■ Work to be completed ■
Word for word, restate the records that appear below.

■ Extracted material ■
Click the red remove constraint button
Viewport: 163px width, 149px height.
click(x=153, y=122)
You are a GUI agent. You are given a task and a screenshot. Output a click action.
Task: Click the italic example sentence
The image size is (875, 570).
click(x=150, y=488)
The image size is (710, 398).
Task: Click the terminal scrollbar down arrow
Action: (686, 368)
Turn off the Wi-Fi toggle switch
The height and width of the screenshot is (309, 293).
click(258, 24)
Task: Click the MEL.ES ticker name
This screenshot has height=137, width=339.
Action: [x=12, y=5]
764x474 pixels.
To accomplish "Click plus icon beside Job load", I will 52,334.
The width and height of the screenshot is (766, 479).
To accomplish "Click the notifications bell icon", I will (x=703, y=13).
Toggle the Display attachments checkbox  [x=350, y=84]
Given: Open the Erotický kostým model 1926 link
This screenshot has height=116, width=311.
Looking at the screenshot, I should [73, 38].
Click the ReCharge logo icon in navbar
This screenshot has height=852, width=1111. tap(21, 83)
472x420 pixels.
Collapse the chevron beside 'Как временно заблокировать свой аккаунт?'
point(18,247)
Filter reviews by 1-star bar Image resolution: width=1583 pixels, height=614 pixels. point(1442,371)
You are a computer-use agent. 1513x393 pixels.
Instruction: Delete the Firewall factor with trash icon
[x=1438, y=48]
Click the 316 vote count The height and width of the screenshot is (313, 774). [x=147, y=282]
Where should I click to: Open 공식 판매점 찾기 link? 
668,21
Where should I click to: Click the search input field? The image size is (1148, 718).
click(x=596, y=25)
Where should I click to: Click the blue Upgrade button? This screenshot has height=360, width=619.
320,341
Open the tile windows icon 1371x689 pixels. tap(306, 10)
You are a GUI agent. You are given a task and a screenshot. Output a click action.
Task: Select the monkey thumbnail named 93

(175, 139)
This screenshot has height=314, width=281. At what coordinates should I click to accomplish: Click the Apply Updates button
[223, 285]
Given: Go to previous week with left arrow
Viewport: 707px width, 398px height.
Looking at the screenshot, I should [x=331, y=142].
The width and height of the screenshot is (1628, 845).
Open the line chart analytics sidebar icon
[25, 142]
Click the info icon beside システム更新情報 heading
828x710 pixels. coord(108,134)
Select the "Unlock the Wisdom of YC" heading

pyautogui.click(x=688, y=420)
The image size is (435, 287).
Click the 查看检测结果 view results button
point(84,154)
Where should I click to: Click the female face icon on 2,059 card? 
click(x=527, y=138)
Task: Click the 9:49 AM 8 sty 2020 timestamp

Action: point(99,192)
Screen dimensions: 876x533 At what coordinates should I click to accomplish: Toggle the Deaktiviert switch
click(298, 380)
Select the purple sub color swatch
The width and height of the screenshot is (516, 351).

■ Output below ■
Click the red remove constraint button
Viewport: 163px width, 149px height.
click(x=153, y=122)
You are a GUI agent. You are given a task and a screenshot. Output a click action.
Task: Click the italic example sentence
The image size is (875, 570).
click(x=150, y=488)
The image size is (710, 398).
Task: Click the terminal scrollbar down arrow
Action: (686, 368)
Turn off the Wi-Fi toggle switch
The height and width of the screenshot is (309, 293).
click(258, 24)
Task: Click the MEL.ES ticker name
This screenshot has height=137, width=339.
Action: [x=12, y=5]
764x474 pixels.
To accomplish "Click plus icon beside Job load", I will 52,334.
The width and height of the screenshot is (766, 479).
To accomplish "Click the notifications bell icon", I will (x=703, y=13).
Toggle the Display attachments checkbox  [x=350, y=84]
Given: Open the Erotický kostým model 1926 link
This screenshot has height=116, width=311.
Looking at the screenshot, I should [73, 38].
Click the ReCharge logo icon in navbar
This screenshot has height=852, width=1111. tap(21, 83)
472x420 pixels.
Collapse the chevron beside 'Как временно заблокировать свой аккаунт?'
point(18,247)
Filter reviews by 1-star bar Image resolution: width=1583 pixels, height=614 pixels. point(1442,371)
You are a computer-use agent. 1513x393 pixels.
Instruction: Delete the Firewall factor with trash icon
[x=1438, y=48]
Click the 316 vote count The height and width of the screenshot is (313, 774). [x=147, y=282]
Where should I click to: Open 공식 판매점 찾기 link? 
668,21
Where should I click to: Click the search input field? The image size is (1148, 718).
click(x=596, y=25)
Where should I click to: Click the blue Upgrade button? This screenshot has height=360, width=619.
320,341
Open the tile windows icon 1371x689 pixels. tap(306, 10)
You are a GUI agent. You are given a task and a screenshot. Output a click action.
Task: Select the monkey thumbnail named 93

(175, 139)
This screenshot has height=314, width=281. At what coordinates should I click to accomplish: Click the Apply Updates button
[223, 285]
Given: Go to previous week with left arrow
Viewport: 707px width, 398px height.
Looking at the screenshot, I should [x=331, y=142].
The width and height of the screenshot is (1628, 845).
Open the line chart analytics sidebar icon
[25, 142]
Click the info icon beside システム更新情報 heading
828x710 pixels. coord(108,134)
Select the "Unlock the Wisdom of YC" heading

pyautogui.click(x=688, y=420)
The image size is (435, 287).
Click the 查看检测结果 view results button
point(84,154)
Where should I click to: Click the female face icon on 2,059 card? 
click(x=527, y=138)
Task: Click the 9:49 AM 8 sty 2020 timestamp

Action: point(99,192)
Screen dimensions: 876x533 At what coordinates should I click to accomplish: Toggle the Deaktiviert switch
click(298, 380)
Select the purple sub color swatch
The width and height of the screenshot is (516, 351).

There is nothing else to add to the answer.